If the CGS iteration is successful, this method returns a positive value giving the number of iterations required. If unsuccessful, it returns a non-postive value giving the negative of the number of iterations that were actually performed, and getErrorMessage() can be used to determine the underlying error.

Parameters:
x - returns the solution value
b - supplies the right-hand side
tolExp - exponent for the stopping criterion
Returns:
number of iterations performed, negated if unsuccessful
Throws:
ImproperStateException - if not preceded by a call to analyze(Matrix,int,int) or analyzeAndFactor(Matrix), or if the matrix has not previously been factored.
java.lang.IllegalArgumentException - if the dimensions of x or b are incompatible with the matrix size, or if topExp is negative.

iterativeSolve

public int iterativeSolve(double[] vals,
                          double[] x,
                          double[] b,
                          int tolExp)
Attempts to use preconditioned CGS iteration to solve M x = b for a given right-hand side b. Current numeric values for M are supplied by the argument vals.
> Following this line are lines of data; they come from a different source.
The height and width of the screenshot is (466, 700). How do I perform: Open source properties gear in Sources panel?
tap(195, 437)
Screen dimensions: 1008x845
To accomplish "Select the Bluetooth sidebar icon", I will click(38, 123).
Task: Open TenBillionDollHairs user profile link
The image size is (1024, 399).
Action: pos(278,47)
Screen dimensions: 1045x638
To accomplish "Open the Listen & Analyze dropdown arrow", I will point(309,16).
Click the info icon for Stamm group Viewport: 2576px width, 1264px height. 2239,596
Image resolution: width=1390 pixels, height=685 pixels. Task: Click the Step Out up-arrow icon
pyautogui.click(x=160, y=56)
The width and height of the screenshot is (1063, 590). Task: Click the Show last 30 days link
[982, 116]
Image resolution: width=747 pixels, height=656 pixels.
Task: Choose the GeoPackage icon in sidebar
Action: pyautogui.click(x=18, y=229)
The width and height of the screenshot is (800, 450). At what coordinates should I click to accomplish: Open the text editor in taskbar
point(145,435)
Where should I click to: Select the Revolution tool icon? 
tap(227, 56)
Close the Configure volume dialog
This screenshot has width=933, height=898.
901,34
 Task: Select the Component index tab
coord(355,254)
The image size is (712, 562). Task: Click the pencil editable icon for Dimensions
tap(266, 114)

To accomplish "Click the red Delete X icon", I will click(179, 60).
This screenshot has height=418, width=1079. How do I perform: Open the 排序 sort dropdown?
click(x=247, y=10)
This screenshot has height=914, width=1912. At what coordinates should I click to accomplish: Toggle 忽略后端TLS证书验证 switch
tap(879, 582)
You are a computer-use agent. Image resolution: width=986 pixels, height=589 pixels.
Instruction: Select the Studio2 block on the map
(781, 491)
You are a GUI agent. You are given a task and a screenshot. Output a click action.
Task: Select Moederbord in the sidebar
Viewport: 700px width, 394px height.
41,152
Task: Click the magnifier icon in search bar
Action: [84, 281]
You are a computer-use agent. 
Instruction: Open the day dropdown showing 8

Otherwise this method behaves identically to iterativeSolve(double[],double[],int).

Parameters:
vals - supplied the current matrix values
x - returns the solution value
b - supplies the right-hand side
tolExp - exponent for the stopping criterion
Returns:
number of iterations performed, negated if unsuccessful
Throws:
ImproperStateException - if the matrix has not previously been factored.
java.lang.IllegalArgumentException - if there are insufficient values specified by vals, the dimensions of x or b are incompatible with the matrix size, or if topExp is negative.

dispose

public void dispose()
Releases the native resources used by this solver.

Specified by:
dispose in interface DirectSolver

finalize

public void finalize()
Overrides:
finalize in class java.lang.Object

hasAutoIterativeSolving

public boolean hasAutoIterativeSolving()
Returns true if this solver supports automatic iterative solving using a recent directly-factored matrix as a preconditioner. If this feature is available, it may be invoked using the autoFactorAndSolve method.

Specified by:
hasAutoIterativeSolving in interface DirectSolver
Returns:
true if auto-iterative solving is available

main

public static void main(java.lang.String[] args)

getErrorMessage

public java.lang.String getErrorMessage()
Returns a message describing the reason for failure of the most recent call to any of the analyze(), factor(), or iterativeSolve() methods, or null if the method succeeded.

Returns:
most recent error message, if any

systemExit

public void systemExit(int code)
This method is a hook that gives us access to _exit(), which is is in turn needed to exit ArtiSynth on the MacBook Pro 8.2 version of Ubuntu, since otherwise the JVM exit process encounters a SEGV in XQueryExtension. This method was put into PardisoSolver purely ; it has nothing to do with Pardiso per-se.